§ Data records:
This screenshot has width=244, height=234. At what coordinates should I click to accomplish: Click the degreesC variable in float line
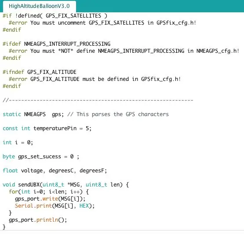click(x=61, y=171)
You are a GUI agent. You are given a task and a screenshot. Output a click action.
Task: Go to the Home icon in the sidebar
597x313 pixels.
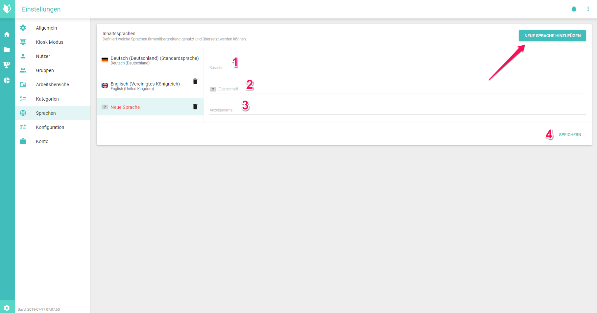tap(7, 34)
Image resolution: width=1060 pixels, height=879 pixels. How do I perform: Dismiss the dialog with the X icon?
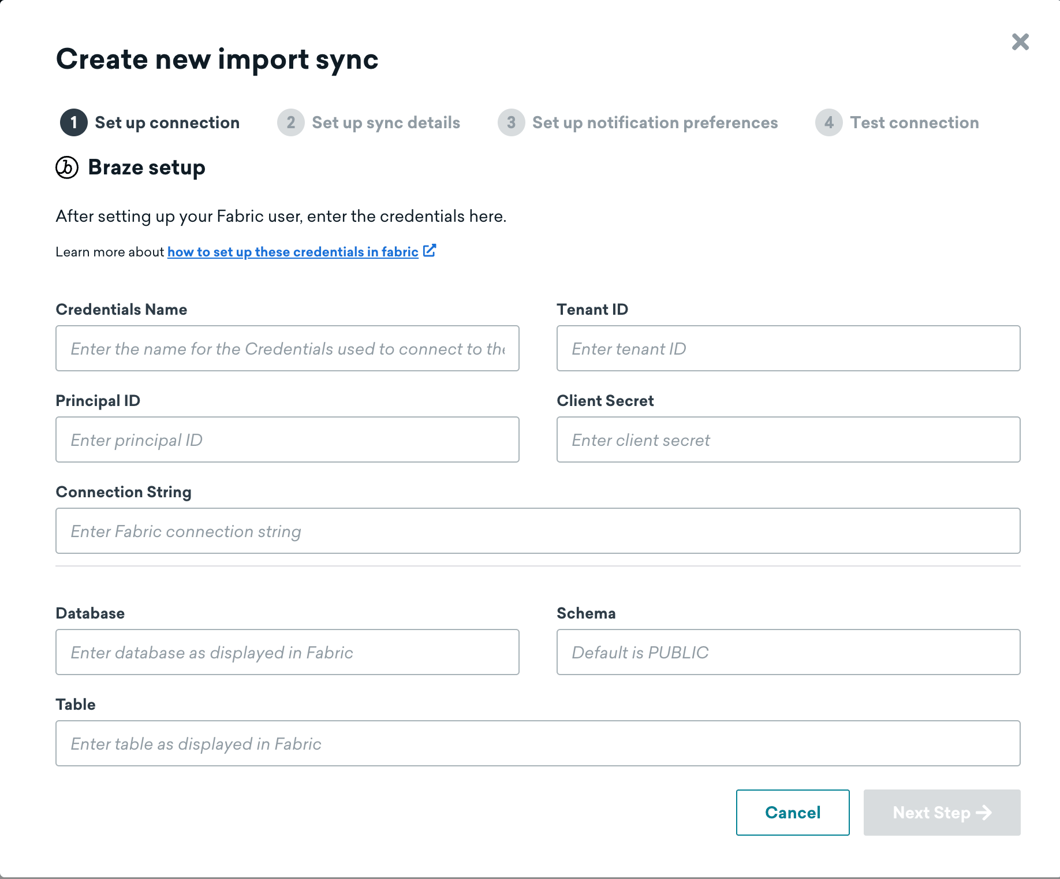pyautogui.click(x=1020, y=42)
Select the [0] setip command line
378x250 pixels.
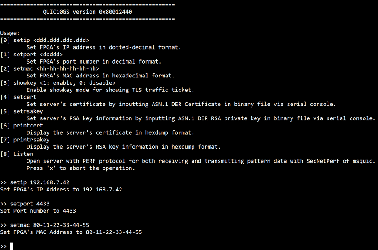point(45,40)
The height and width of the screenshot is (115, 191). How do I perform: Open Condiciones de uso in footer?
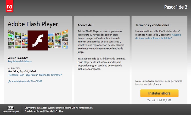coord(34,111)
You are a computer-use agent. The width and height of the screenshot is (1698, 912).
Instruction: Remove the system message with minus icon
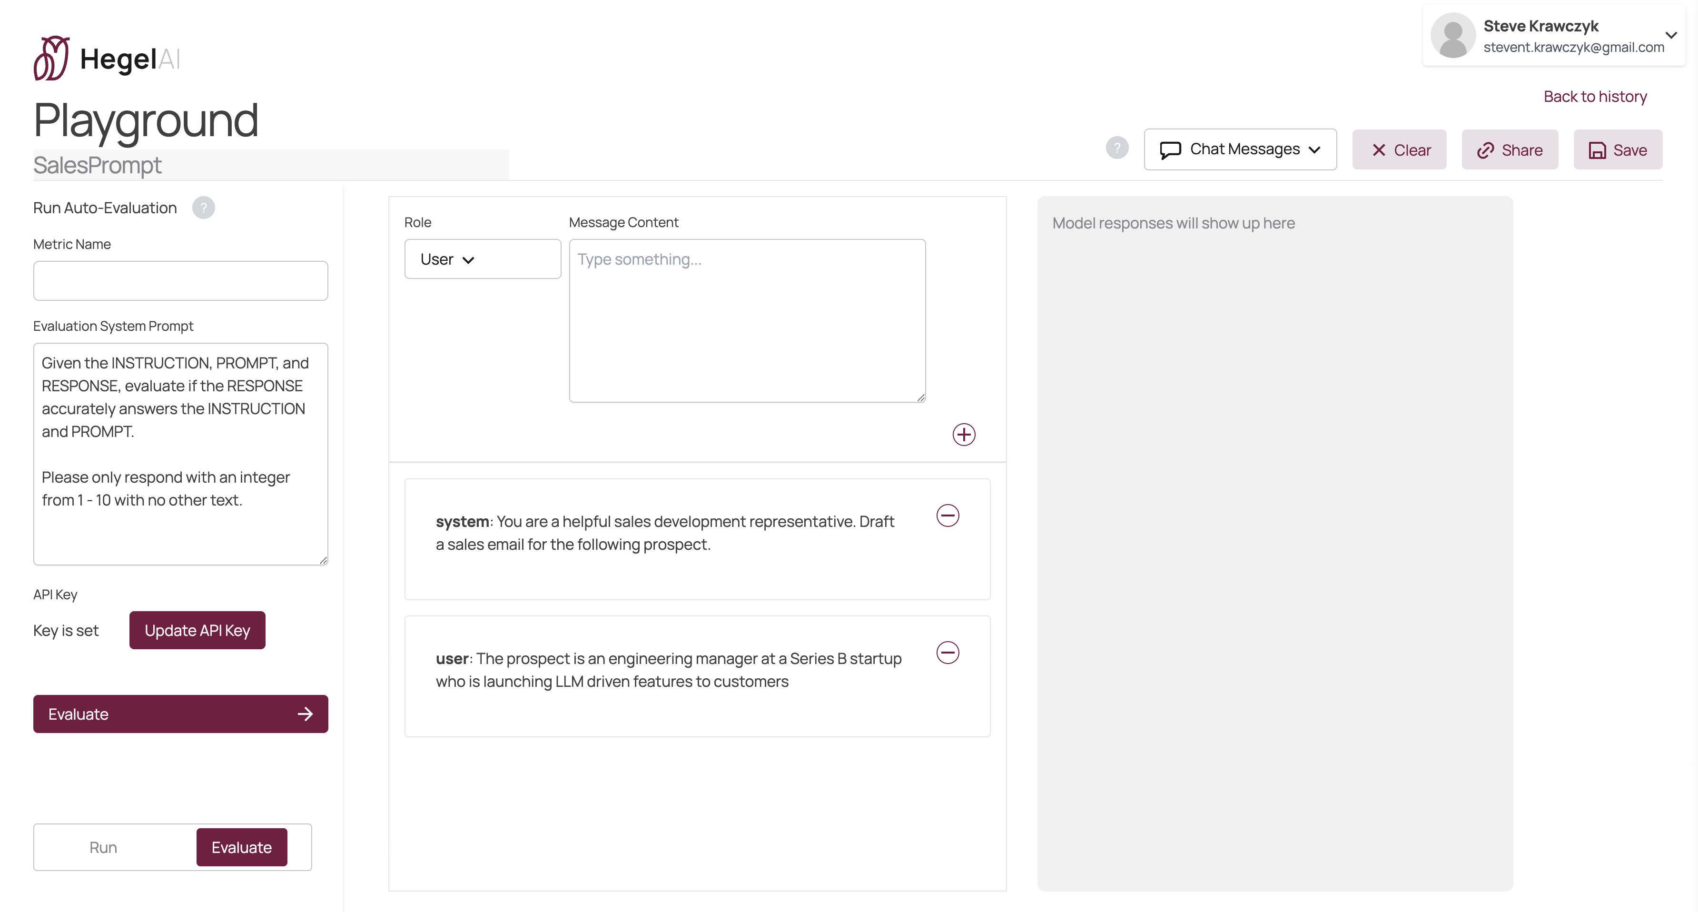click(948, 516)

§ Objective:
Print the entries from the line containing "You are a computer-use" through the end of the entries, copying each line without changes and leaving the pictures out.

§ Result for this exercise:
You are a computer-use agent. The width and height of the screenshot is (1698, 912).
Instruction: Remove the system message with minus icon
click(948, 516)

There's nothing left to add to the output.